In 1996, HOK was retained to update the needs of Richardson's arts groups, and to analyze the former Richardson Heights Baptist Church as a potential venue for the arts. HOK recommended that the City look at other facility options available to them, including the joint use of a facility with the University of Texas at Dallas, a renovation of an existing venue (i.e. Richardson High School Auditorium, RIchardson Civic Center), an adaptive re-use of an existing facility (i.e. Richardson Heights Baptist Church), and the design and construction of a new facility.

In late 1996, Program Management together with the architectural firm PGAL was chosen to analyze those options available to the City. The team's tasks included: researching and identifying a viable building program for a community arts center, identifying the location and operational options available, and clarifying each of the options as alternate scenarios, each with different development, operation, and income patterns over time.

In approaching the Richardson Auditorium assignment, the team first reviewed the TPC and HOK studies. Though the previous studies focused on the arts groups' needs in an arts center, the PM/PGAL team recognized the need to identify and define the private users' requirements as well. To complement the previous studies, the PM/PGAL team reviewed the space programs and operating patterns of 40+ arts facilities throughout the country, toured many of the performance/conference facilities within the region, and discussed the operations of these facilities with local managers.

The team developed the four alternate cases for a Richardson performing arts facility:

Case 1: A Free Standing facility located on an open undeveloped site, either public or private.

Case 2: An Adaptive Reuse of an acquired structure which could house some or all necessary support functions for the center; allowing for only the performance hall to be planned as a new construction project.

Case 3: A facility jointly used through an Institutional Partnership with a college or a high school.

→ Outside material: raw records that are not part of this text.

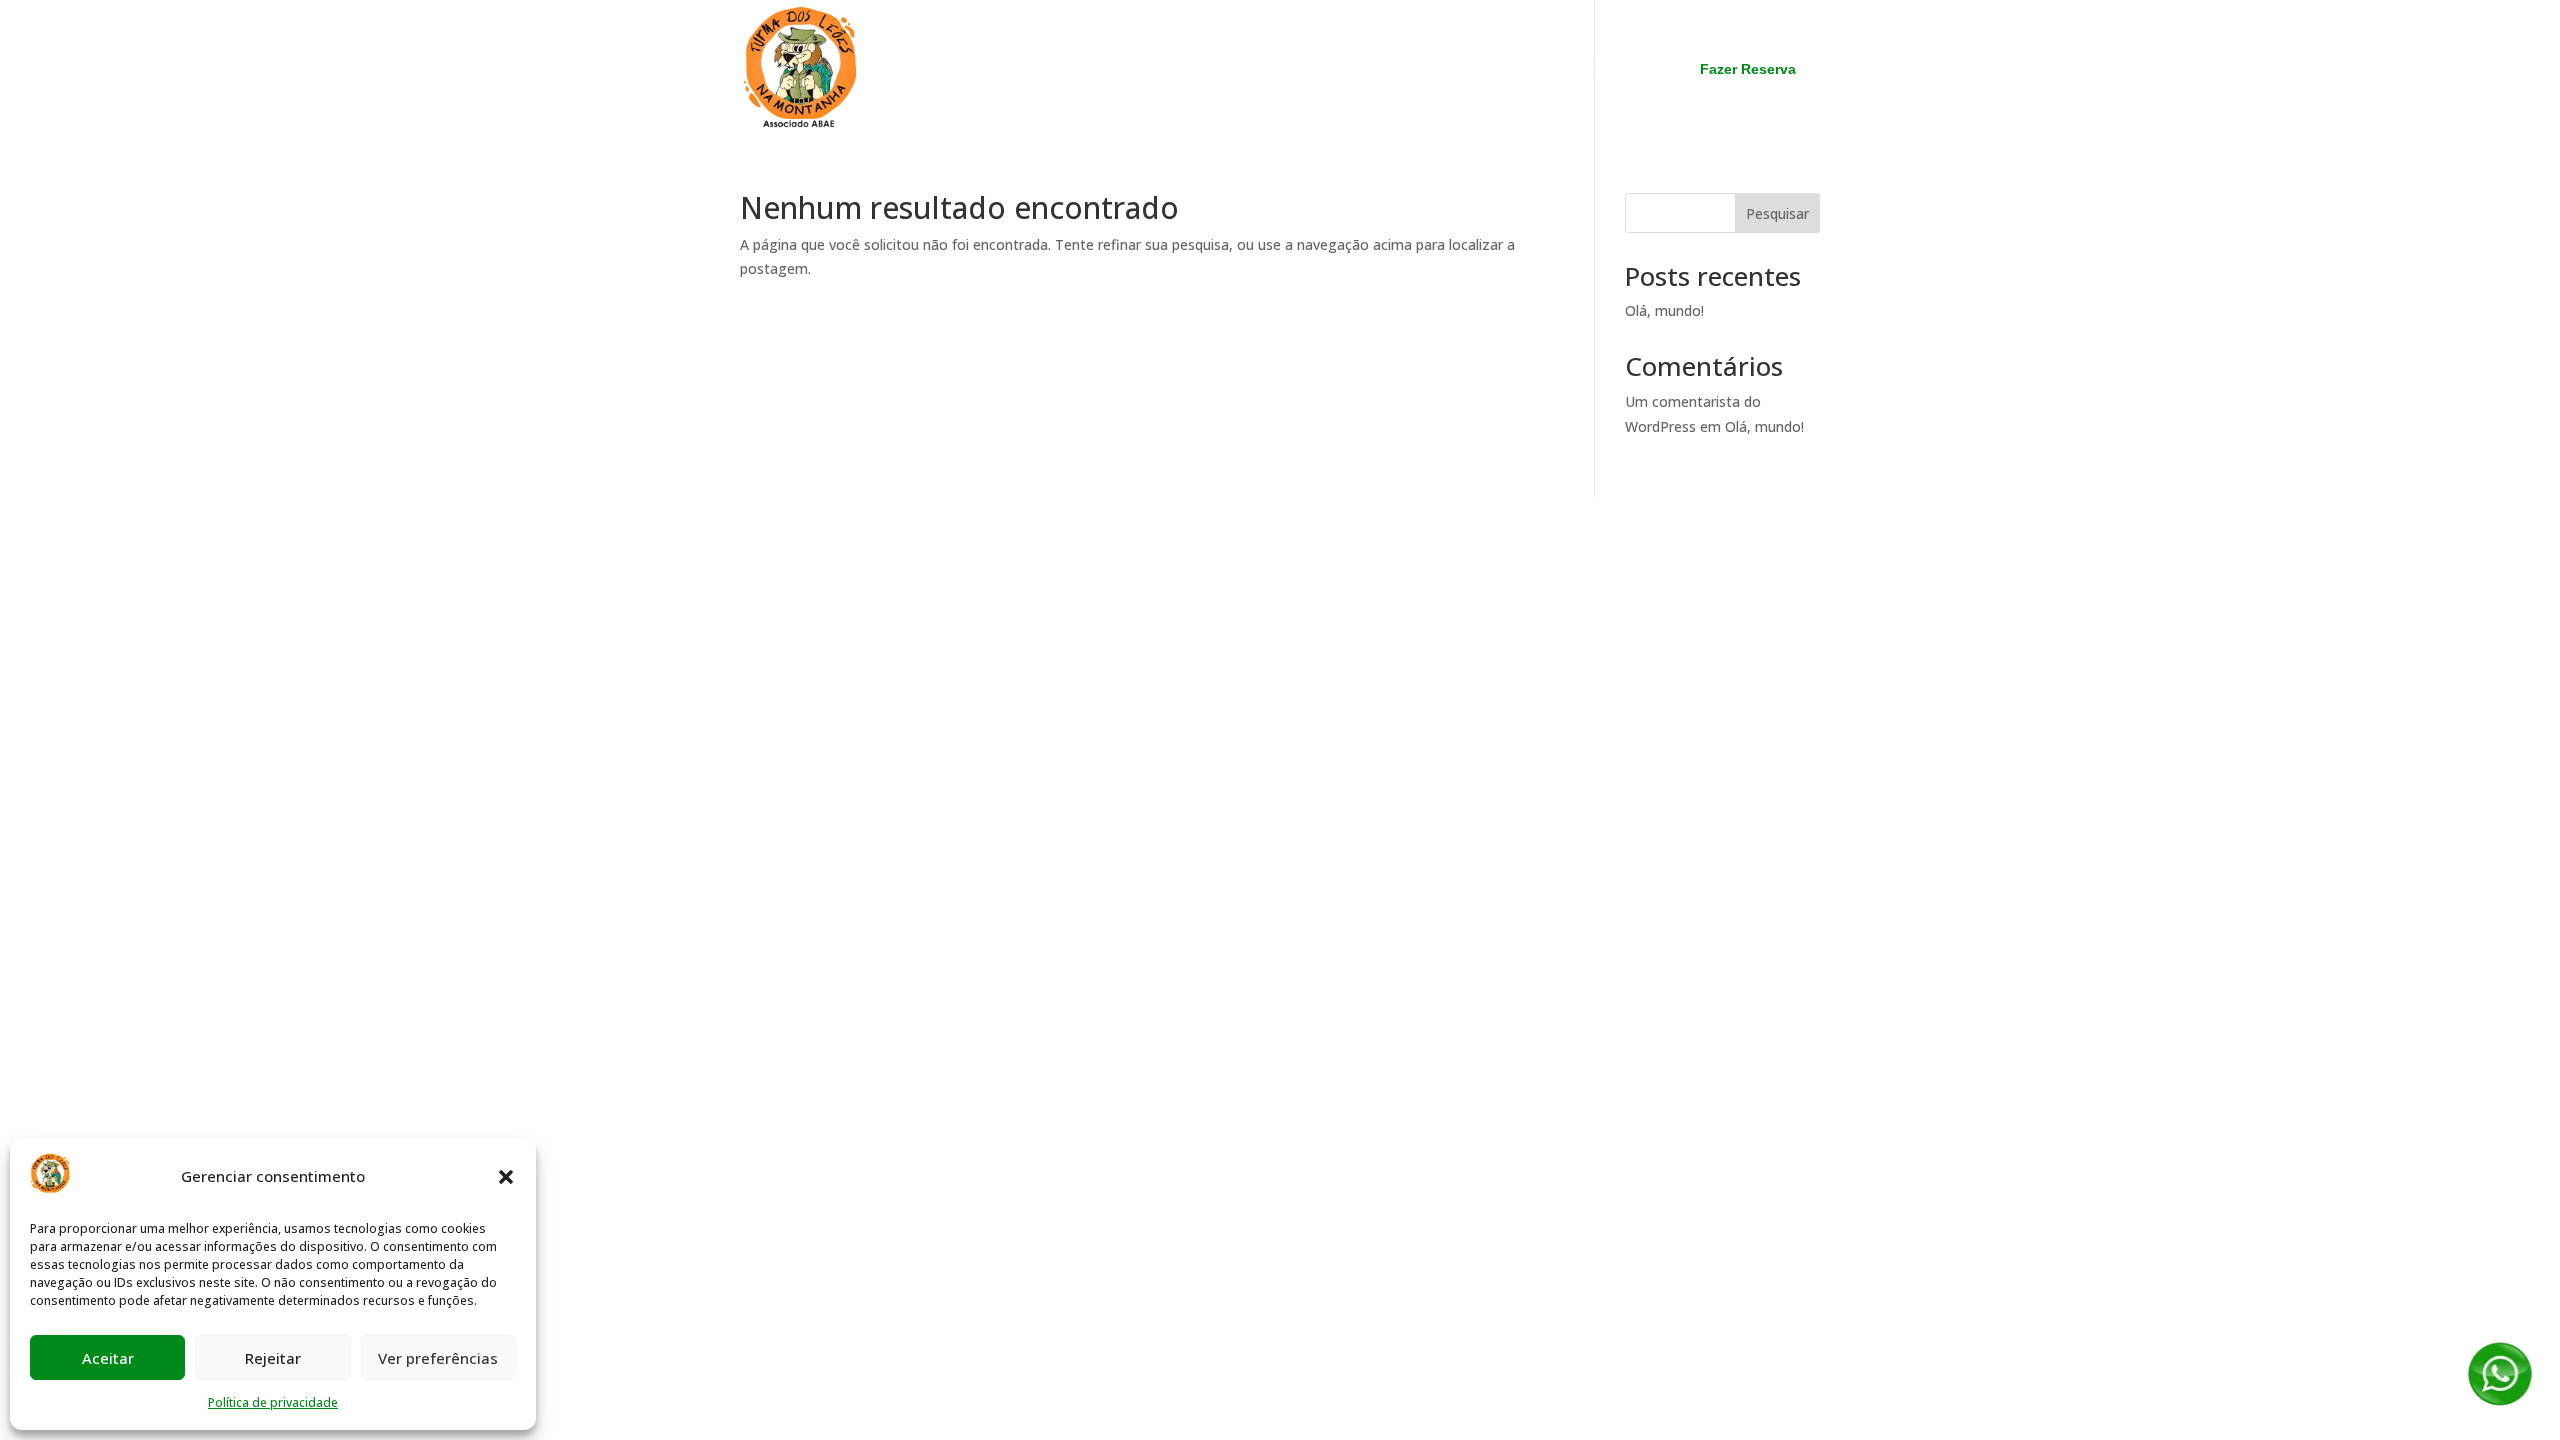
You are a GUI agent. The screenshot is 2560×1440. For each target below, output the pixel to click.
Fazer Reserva (1748, 69)
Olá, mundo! (1664, 310)
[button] (506, 1177)
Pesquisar (1777, 213)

Case 4: A facility located centrally as an integral part of a Private Partnership development venture.

Program Management analyzed each of these four scenarios to evaluate the potential impact of each design case. This scenario design process involved developing construction and operating proformas and use and income patterns of the Auditorium in each of the four cases. The economic analysis of the Auditorium construction revealed that, while there were some benefits associated with each of the four scenarios, the Case 1: Free Standing and Case 2: Adaptive Reuse both carried a significant initial cost premium relative to the other two scenarios.

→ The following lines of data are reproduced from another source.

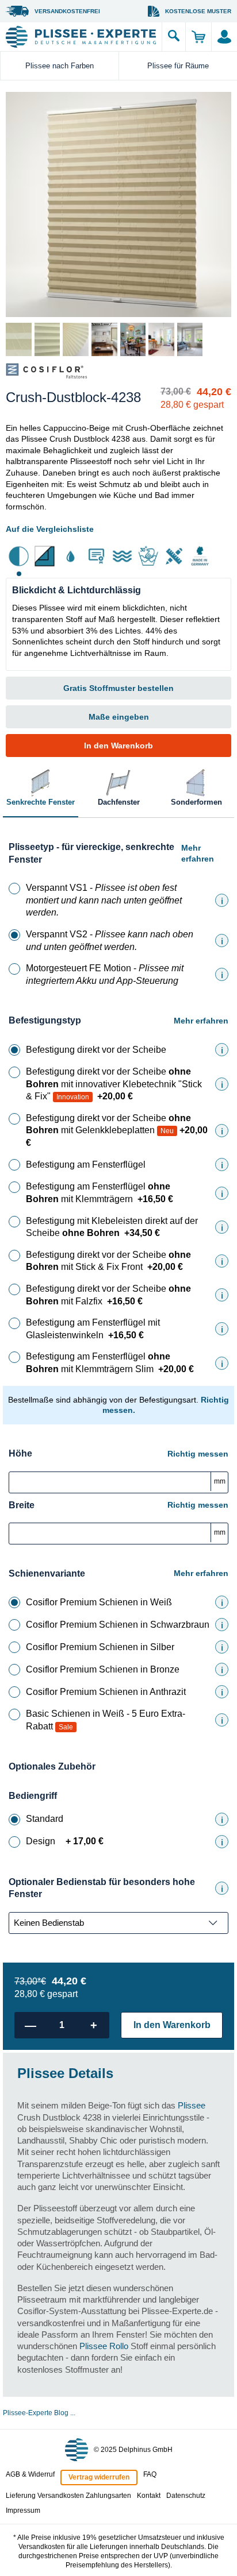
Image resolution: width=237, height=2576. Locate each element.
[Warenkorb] (198, 36)
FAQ (149, 2474)
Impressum (23, 2511)
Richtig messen (197, 1453)
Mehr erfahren (197, 853)
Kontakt (148, 2496)
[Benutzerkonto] (224, 36)
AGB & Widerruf (30, 2474)
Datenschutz (185, 2496)
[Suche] (173, 36)
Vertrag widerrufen (98, 2477)
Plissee (191, 2105)
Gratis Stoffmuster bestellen (118, 688)
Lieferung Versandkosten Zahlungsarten (68, 2496)
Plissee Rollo (103, 2346)
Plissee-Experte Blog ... (39, 2413)
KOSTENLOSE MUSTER (198, 11)
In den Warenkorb (118, 745)
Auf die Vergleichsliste (50, 529)
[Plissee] (81, 37)
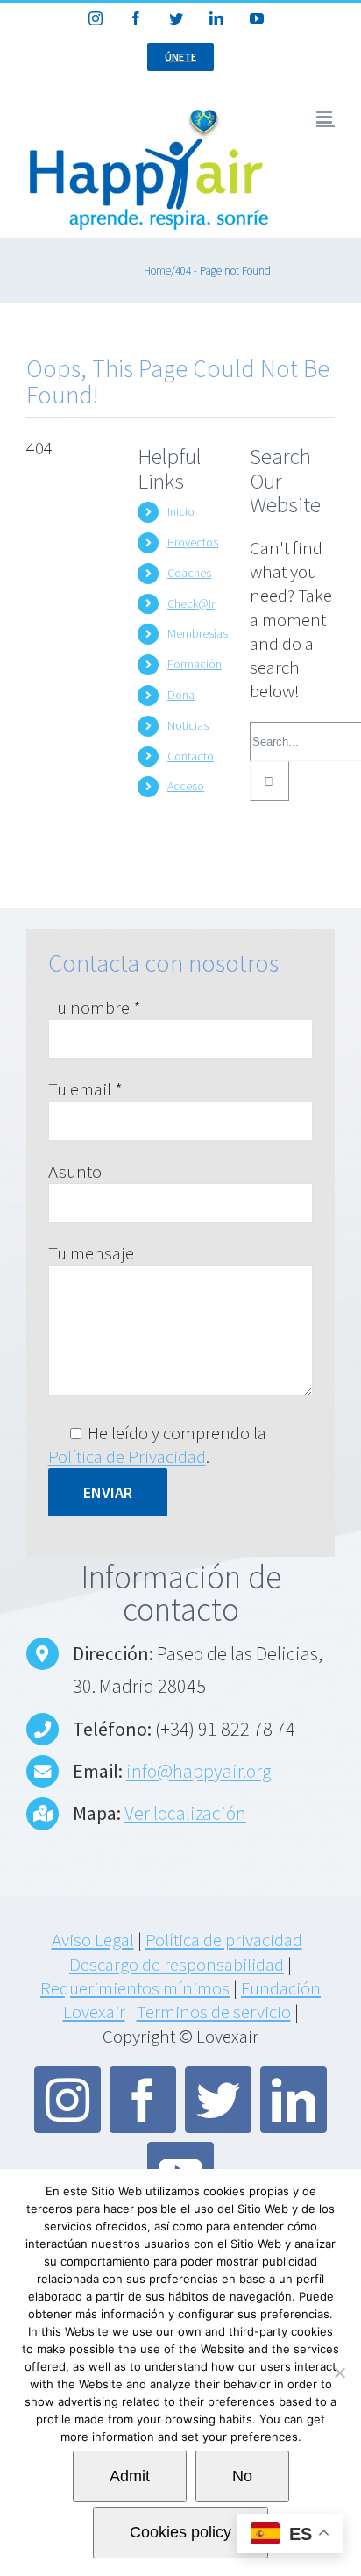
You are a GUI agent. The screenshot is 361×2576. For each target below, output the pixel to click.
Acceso (185, 786)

Two alternatives operating patterns emerged as the operating proformas of centers around the country were reviewed: a passive approach in which the Auditorium acts as a "roadhouse" and is rented out on a first come - first serve basis; or a more active approach in which the operations management acts as the "artistic director" and aggressively markets the center to outside performers. These operating budgets vary considerably due to the Auditorium's sponsorship (universities, foundations), management (non-profit, city departments), and marketing approach. PM recognized through its research that the City's first steps were to define the mission of the facility, identify the "Client", and select an interim managing director to help address the sponsorship, management, and marketing issues.

The use and income patterns of the Auditorium varied dramatically in each of the four scenarios, based on the participation of institutional partners, non-profit groups, and corporate users of the facility. It became clear that the center could attract more promoted events if the facility was not built in conjunction with an institutional partner. The institutional partner would command a greater percentage of facility usage, which would not be profitable to the City. The stand alone and private partnership cases allowed for maximum income to be captured due to the greater accommodation of corporate users.

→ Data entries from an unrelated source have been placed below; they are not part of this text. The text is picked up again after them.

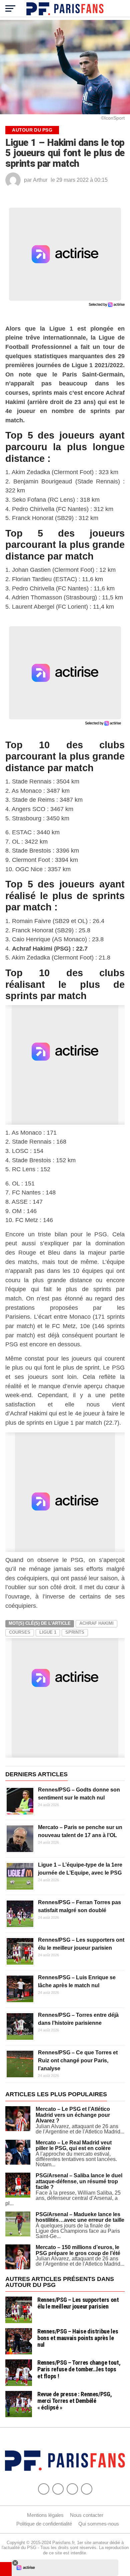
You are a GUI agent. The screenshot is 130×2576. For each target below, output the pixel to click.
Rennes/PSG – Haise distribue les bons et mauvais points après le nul (77, 2338)
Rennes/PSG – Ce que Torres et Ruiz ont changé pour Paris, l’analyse (78, 2060)
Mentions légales (45, 2515)
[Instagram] (86, 2489)
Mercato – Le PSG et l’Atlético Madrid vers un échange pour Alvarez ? (73, 2114)
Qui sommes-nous (98, 2523)
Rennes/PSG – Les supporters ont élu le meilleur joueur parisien (78, 2303)
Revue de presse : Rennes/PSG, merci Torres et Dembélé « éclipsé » (74, 2401)
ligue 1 (47, 1632)
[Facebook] (43, 2489)
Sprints (74, 1632)
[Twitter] (58, 2489)
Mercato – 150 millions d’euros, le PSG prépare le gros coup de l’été (78, 2250)
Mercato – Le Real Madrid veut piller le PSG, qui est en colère (74, 2145)
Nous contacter (86, 2515)
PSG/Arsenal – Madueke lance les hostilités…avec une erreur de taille (80, 2217)
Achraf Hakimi (96, 1623)
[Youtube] (72, 2489)
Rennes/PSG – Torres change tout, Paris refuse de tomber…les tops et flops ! (78, 2369)
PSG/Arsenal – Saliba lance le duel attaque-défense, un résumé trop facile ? (79, 2181)
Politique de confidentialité (44, 2523)
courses (19, 1632)
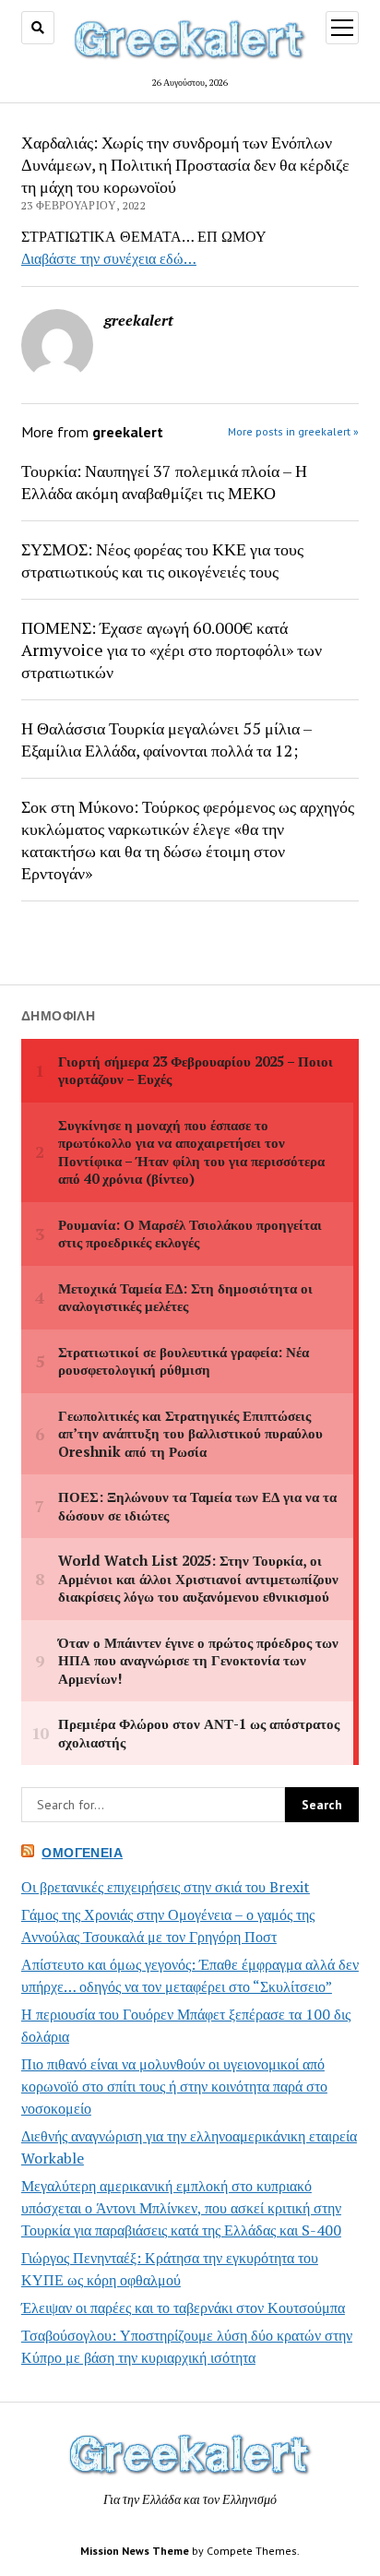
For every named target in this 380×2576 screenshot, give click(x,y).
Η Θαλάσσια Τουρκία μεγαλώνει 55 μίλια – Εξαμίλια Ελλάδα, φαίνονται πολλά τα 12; (166, 739)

Hunt Petroleum was considering a mixed use development on land owned within the Telecom Corridor, and chose a 27-acre site just north of Nortel's Richardson campus. This location was an ideal site for the City's Auditorium for several reasons: 1)Hunt Petroleum agreed to donate land for the Auditorium on this site, 2) the City had the opportunity to capture greater potential revenue from the use of this facility from nearby corporations, and 3) the high visibility of the Auditorium within a public-private mixed use development and its adjacency to a public outdoor plaza would attract and encourage more use of the facility throughout the year.

In 1997, the Galatyn Park Urban Center public-private development was announced. This unique partnership includes the City of Richardson, Hunt Petroleum Corporation, Dallas Area Rapid Transit and John Q. Hammons Hotels. RTKL was chosen as the architect for the Auditorium, public Plaza, and parking garage. The Auditorium broke ground in early 2000 and opened in September 2002.